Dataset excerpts
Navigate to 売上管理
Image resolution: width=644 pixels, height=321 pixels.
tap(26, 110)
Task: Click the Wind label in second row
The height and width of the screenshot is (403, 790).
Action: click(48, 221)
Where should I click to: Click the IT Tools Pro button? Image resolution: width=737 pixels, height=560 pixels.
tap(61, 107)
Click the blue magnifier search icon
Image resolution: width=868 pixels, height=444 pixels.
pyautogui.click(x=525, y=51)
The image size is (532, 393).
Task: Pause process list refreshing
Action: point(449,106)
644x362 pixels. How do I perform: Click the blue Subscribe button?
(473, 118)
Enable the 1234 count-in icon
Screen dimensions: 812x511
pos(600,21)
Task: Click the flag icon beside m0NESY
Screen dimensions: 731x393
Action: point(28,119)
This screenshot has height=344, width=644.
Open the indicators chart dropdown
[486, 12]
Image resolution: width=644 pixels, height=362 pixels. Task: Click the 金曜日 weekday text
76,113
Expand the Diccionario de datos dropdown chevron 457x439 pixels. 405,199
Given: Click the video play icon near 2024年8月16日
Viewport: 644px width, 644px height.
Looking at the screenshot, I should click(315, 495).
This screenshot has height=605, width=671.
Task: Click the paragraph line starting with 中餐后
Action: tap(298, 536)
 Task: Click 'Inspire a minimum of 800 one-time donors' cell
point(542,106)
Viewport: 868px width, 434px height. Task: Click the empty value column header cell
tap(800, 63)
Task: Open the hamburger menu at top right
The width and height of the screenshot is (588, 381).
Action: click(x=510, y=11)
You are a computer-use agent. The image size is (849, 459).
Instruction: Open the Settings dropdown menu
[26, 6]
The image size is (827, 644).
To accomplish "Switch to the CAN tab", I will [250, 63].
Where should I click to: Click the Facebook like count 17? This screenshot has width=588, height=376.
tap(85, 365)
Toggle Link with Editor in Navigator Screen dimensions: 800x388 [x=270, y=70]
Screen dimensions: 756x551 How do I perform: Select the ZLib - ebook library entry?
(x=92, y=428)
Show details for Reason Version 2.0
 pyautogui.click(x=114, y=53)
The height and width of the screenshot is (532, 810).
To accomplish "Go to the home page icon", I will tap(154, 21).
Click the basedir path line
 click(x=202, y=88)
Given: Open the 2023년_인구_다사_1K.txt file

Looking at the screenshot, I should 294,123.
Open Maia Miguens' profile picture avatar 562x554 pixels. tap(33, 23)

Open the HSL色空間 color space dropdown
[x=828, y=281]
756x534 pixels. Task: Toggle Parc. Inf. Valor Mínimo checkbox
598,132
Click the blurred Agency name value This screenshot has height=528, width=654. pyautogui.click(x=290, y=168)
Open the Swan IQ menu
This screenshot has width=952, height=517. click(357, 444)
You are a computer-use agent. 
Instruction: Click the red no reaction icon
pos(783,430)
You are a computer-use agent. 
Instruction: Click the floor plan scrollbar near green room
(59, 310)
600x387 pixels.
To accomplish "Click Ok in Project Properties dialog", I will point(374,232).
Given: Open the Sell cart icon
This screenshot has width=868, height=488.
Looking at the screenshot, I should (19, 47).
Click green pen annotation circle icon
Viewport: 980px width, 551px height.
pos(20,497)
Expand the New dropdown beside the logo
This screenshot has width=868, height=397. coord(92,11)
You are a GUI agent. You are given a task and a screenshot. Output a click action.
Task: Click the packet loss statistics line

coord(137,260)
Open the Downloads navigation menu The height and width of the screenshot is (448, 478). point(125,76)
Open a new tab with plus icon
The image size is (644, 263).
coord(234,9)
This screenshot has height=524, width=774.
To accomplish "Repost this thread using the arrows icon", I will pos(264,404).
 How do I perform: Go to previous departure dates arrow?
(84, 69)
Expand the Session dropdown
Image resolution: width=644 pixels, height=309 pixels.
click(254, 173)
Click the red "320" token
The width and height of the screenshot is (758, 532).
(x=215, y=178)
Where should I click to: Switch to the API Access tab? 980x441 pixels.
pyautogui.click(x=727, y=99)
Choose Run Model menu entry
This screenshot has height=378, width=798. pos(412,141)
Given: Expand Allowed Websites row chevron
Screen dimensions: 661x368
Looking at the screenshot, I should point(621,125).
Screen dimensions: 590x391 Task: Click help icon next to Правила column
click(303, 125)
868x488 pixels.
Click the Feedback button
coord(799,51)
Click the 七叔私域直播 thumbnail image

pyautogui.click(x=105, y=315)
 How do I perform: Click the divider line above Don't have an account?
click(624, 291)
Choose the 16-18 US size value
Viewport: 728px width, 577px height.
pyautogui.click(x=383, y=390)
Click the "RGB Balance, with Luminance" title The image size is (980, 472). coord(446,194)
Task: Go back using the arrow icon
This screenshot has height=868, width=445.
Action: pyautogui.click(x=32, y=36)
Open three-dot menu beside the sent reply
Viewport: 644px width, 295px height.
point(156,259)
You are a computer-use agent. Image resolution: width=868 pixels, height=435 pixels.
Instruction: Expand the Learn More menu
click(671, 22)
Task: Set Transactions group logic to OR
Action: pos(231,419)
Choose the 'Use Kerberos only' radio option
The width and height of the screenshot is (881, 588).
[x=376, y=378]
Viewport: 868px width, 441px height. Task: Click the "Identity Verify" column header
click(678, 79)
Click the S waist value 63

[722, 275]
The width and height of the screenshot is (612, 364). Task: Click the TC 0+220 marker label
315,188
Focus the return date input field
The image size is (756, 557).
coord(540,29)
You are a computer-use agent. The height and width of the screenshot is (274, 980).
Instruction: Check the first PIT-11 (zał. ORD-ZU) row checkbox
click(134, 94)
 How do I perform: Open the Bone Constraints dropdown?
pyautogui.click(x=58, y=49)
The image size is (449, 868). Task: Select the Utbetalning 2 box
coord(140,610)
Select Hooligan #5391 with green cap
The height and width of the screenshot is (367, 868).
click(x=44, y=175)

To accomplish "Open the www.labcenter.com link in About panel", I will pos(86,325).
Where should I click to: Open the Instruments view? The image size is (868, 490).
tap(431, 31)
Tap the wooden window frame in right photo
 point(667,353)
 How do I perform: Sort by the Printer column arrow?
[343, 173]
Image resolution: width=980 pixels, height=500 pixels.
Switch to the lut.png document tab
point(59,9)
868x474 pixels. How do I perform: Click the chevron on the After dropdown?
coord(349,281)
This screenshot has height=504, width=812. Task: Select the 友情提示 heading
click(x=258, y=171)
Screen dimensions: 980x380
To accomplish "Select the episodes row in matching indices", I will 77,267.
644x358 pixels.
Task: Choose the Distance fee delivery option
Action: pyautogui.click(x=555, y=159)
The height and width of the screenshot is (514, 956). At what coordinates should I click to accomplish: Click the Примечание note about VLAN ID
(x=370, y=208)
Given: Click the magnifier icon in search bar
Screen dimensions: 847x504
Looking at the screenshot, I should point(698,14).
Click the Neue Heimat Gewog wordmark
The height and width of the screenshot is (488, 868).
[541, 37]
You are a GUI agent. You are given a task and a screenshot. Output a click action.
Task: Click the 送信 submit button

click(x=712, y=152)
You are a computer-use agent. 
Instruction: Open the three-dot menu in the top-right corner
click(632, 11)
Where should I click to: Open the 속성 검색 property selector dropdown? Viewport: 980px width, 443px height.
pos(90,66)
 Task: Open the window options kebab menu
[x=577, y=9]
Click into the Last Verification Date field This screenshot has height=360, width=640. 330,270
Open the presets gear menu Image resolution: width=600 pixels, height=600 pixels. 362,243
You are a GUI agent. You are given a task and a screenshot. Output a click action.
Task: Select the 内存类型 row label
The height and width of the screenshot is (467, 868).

__AIM OF THE EXERCISE__:
Above are the lines; repeat exactly the ones from the line containing "Click the 七叔私域直播 thumbnail image" down to the line containing "You are a computer-use agent. Image", both inclusive.

__REPLY TO THE EXERCISE__:
Click the 七叔私域直播 thumbnail image

pyautogui.click(x=105, y=315)
 How do I perform: Click the divider line above Don't have an account?
click(624, 291)
Choose the 16-18 US size value
Viewport: 728px width, 577px height.
pyautogui.click(x=383, y=390)
Click the "RGB Balance, with Luminance" title The image size is (980, 472). coord(446,194)
Task: Go back using the arrow icon
This screenshot has height=868, width=445.
Action: pyautogui.click(x=32, y=36)
Open three-dot menu beside the sent reply
Viewport: 644px width, 295px height.
point(156,259)
You are a computer-use agent. Image resolution: width=868 pixels, height=435 pixels.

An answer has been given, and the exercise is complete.